When she told him she wanted to marry him, he was
a bit skeptical. "You know what this will mean?"
he said. "Youll have to come into the woods
and not know people and they will run from you and
maybe theyll shoot you. You wont have
heat and it will be all wild all the time, except
for the annoying humans hiking through with bells
on and then the roads they will inevitably build through
our favorite places: where we met, where we fell in
love, where our first cub was born."
"Yes, she said," I know all of that and
Im ready to give it up. It means so little to
me." It flashes by her all of the time. She feels
the world flashing by all of the time and moving like
rapid film cuts. She keeps cramming one bit of information
in between the others. This other world, she thinks,
is dirty, but stainless.
Marriage is a sacred ceremony generally performed
in white. At the front of the Wesley United Methodist
church, the preacher is rambling on, breaking stride.

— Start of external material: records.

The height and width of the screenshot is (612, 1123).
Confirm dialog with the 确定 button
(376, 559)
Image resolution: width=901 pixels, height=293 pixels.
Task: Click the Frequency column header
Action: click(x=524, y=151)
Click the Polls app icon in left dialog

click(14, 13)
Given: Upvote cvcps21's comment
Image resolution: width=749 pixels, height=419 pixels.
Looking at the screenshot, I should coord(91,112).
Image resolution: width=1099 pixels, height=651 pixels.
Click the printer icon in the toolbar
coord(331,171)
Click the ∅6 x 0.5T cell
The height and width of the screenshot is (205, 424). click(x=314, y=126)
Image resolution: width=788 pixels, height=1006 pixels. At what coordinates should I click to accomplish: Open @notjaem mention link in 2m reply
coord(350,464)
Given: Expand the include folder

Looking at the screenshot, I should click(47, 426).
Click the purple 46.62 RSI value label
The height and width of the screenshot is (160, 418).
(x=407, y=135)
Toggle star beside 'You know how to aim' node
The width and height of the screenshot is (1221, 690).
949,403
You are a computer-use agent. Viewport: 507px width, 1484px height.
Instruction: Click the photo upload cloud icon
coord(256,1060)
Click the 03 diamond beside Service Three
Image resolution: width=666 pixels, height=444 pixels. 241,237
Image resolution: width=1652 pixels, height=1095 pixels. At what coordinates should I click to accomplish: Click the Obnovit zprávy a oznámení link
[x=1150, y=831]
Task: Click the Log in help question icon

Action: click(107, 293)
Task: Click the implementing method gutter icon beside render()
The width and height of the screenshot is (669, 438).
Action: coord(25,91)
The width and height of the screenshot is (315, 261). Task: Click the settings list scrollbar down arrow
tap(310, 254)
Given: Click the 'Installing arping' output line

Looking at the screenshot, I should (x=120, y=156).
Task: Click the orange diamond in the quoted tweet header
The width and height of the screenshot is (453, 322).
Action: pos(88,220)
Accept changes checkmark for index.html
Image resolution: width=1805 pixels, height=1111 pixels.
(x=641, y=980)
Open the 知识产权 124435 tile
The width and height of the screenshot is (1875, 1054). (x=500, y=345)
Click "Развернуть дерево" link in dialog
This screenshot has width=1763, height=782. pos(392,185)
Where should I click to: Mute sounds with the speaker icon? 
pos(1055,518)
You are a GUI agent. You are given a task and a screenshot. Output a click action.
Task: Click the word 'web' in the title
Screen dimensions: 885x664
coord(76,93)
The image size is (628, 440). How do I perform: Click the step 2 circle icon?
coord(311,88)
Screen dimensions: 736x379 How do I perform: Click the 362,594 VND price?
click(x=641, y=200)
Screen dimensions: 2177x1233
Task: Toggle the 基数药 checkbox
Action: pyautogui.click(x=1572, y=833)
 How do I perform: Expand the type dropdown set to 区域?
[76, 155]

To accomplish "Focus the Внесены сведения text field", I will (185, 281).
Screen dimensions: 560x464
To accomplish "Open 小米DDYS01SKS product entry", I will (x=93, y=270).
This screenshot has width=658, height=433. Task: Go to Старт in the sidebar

She feels something grabbing for her. Brambles have
twisted around her legs, the floor of the church is
opening up and shes being pulled in. As she
disappears into the earth the congregation doesnt
move. They are speechless. The preacher isnt
even looking, his eyes are fixed on a space just above
the stained glass window in the back of the church,
hes saying, "If anyone object, would they
speak now or forever hold their peace." Her mother
wonders what is the correct etiquette in the instance
of bear abduction. Should she return the gifts?